When Mr. Figueroa responded to the motion to dismiss, his papers were returned
on January 23, 2007 because there was no claim of record, and the State’s
papers were returned as well. The January 23, 2007 letter to the claimant from
the Clerk’s Office also indicated that the defendant’s motion papers
were being sent back because there was no claim filed.
In any event, as of January 23, 2007, the present claim had neither been served
upon the Attorney General’s Office, or filed in the Office of the Chief
Clerk of the Court of Claims. As noted above, claimant’s administrative
remedy [see 7 NYCRR Part 1700] appears to have been exhausted on or about
January 12, 2007. This claim was served in February 2007 and filed in March
2007. No answer, or motion to dismiss in lieu of an answer, was served within
forty (40) days of the service of the claim.

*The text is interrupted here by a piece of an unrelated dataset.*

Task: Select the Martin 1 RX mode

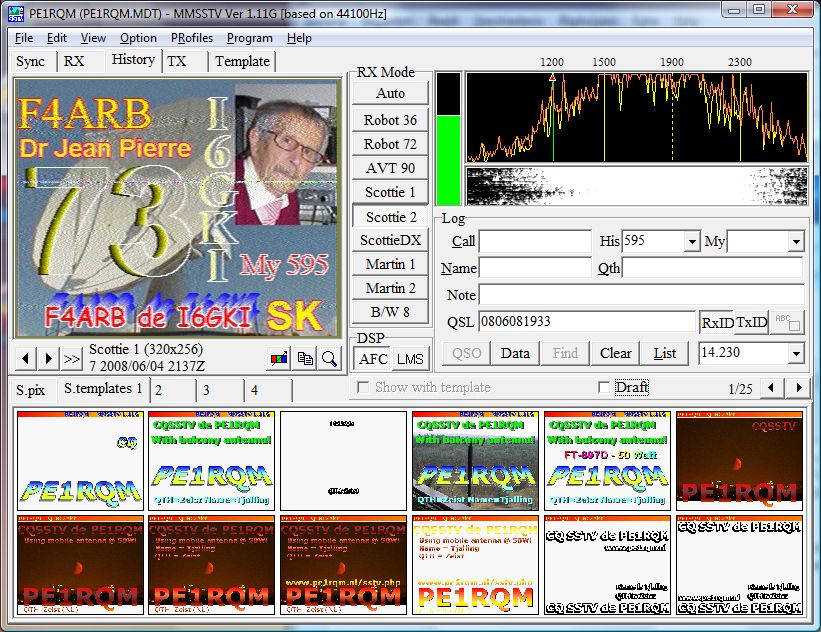Action: pos(390,264)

On May 6, 2008, Mr. Figueroa wrote to the Clerk of the Court to inquire as to
whether the Court had received any response from defendant to the claim he had
filed on March 19, 2007, and asking when his claim might be heard. By letter
dated May 9, 2008, the defendant wrote to the Clerk of the Court acknowledging
that the defendant had received Mr. Figueroa’s May 6, 2008 letter, and
characterizing Mr. Figueroa’s letter as claimant’s indication that
he had not received the motion to dismiss filed on December 15, 2006 and
resubmitted on January 12, 2007. The defendant then enclosed another copy of
the December 2006 motion and affirmation, and sent same to the
The 2006 motion submitted with the defendant’s May 9, 2008 correspondence
has been calendared by the Chief Clerk’s Office, and duly responded to by
claimant with some of the confusion consideration of such motion merits.
Court of Claims Act §10(9) provides: “A claim of any inmate in the
custody of the department of correctional services for recovery of damages for
injury to or loss of personal property may not be filed unless and until the
inmate has exhausted the personal property claims administrative remedy,
established for inmates by the department. Such claim must be filed and served
within one hundred twenty days after the date on which the inmate has exhausted
such remedy.” The administrative remedy referred to is codified at 7
NYCRR Part 1700, and is generally deemed exhausted once the initial review and
appeal determination is made.
Court of Claims Act §11(a) provides that the claim must be served
personally or by certified mail, return receipt requested, upon the Attorney
General within the times prescribed in Court of Claims Act §10; and that
service is complete when it is received in the Attorney General’s Office.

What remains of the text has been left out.